RECORDS SUPPLIED Start Marker

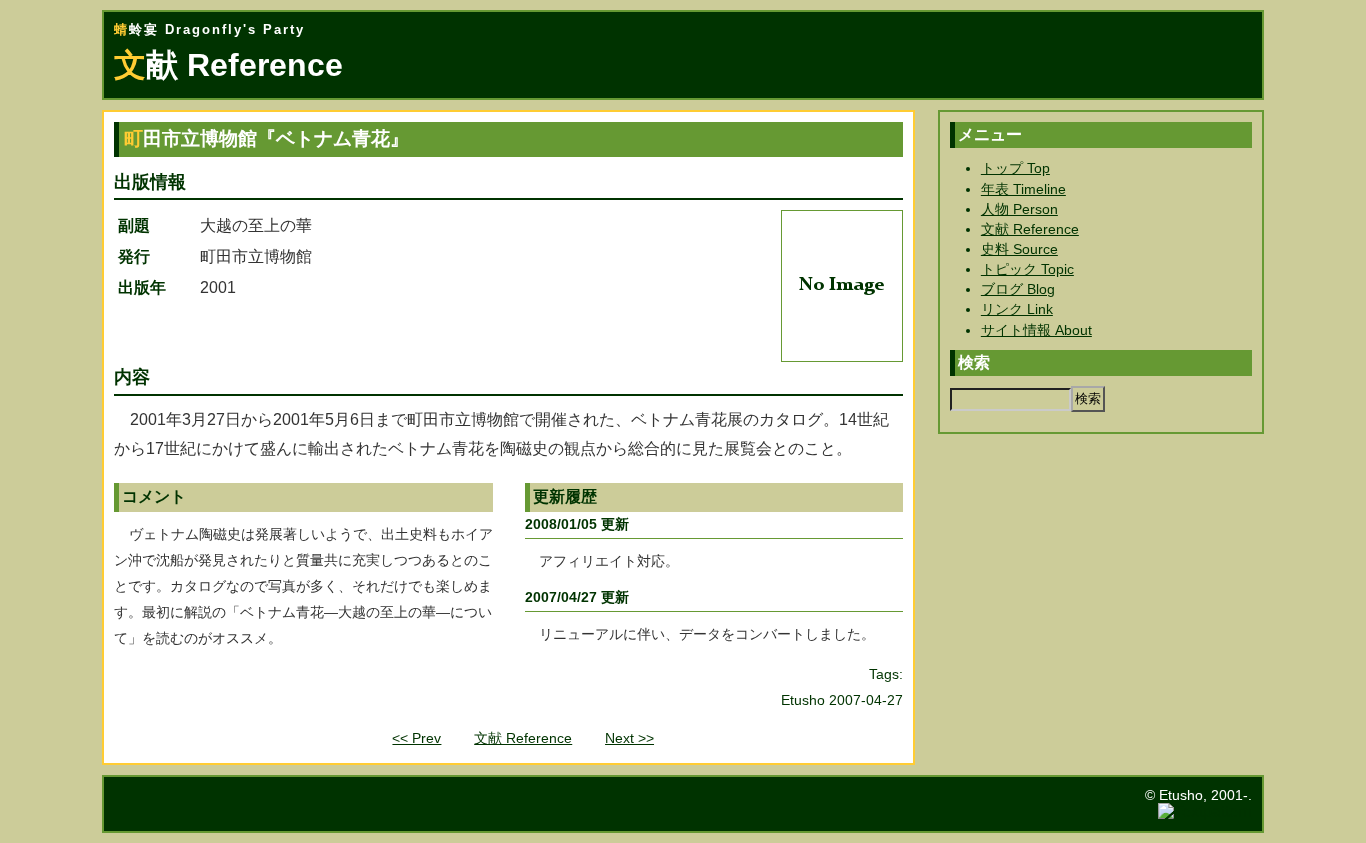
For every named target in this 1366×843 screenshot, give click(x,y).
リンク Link (1017, 309)
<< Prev (416, 738)
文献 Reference (523, 738)
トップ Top (1015, 168)
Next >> (629, 738)
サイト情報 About (1036, 330)
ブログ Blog (1018, 289)
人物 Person (1019, 209)
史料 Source (1019, 249)
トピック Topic (1027, 269)
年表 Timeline (1023, 189)
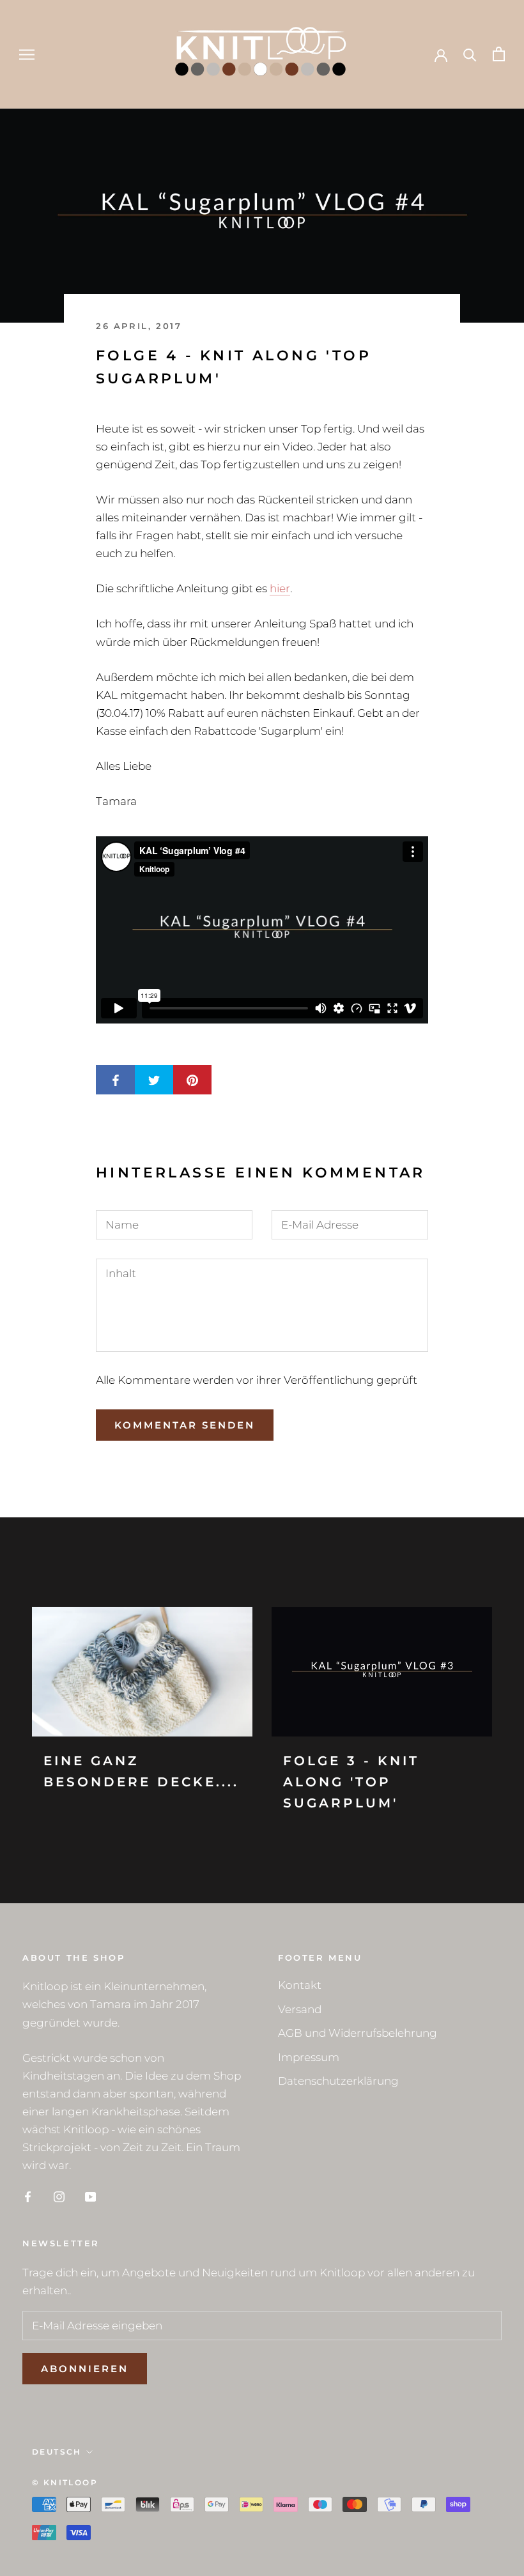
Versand (299, 2009)
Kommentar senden (184, 1425)
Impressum (308, 2057)
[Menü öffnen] (27, 54)
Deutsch (57, 2452)
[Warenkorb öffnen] (499, 54)
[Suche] (470, 54)
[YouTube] (90, 2196)
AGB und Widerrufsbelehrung (357, 2033)
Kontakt (299, 1985)
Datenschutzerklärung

RECORDS SUPPLIED End Marker

[WHAT YOU WILL DO]: In the data above, find the line containing "トピック Topic (1027, 269)"; from there, please write out each line through the end, exactly, with the pictures omitted.

[SOLUTION TO THE PROBLEM]:
トピック Topic (1027, 269)
年表 Timeline (1023, 189)
Versand (299, 2009)
Kommentar senden (184, 1425)
Impressum (308, 2057)
[Menü öffnen] (27, 54)
Deutsch (57, 2452)
[Warenkorb öffnen] (499, 54)
[Suche] (470, 54)
[YouTube] (90, 2196)
AGB und Widerrufsbelehrung (357, 2033)
Kontakt (299, 1985)
Datenschutzerklärung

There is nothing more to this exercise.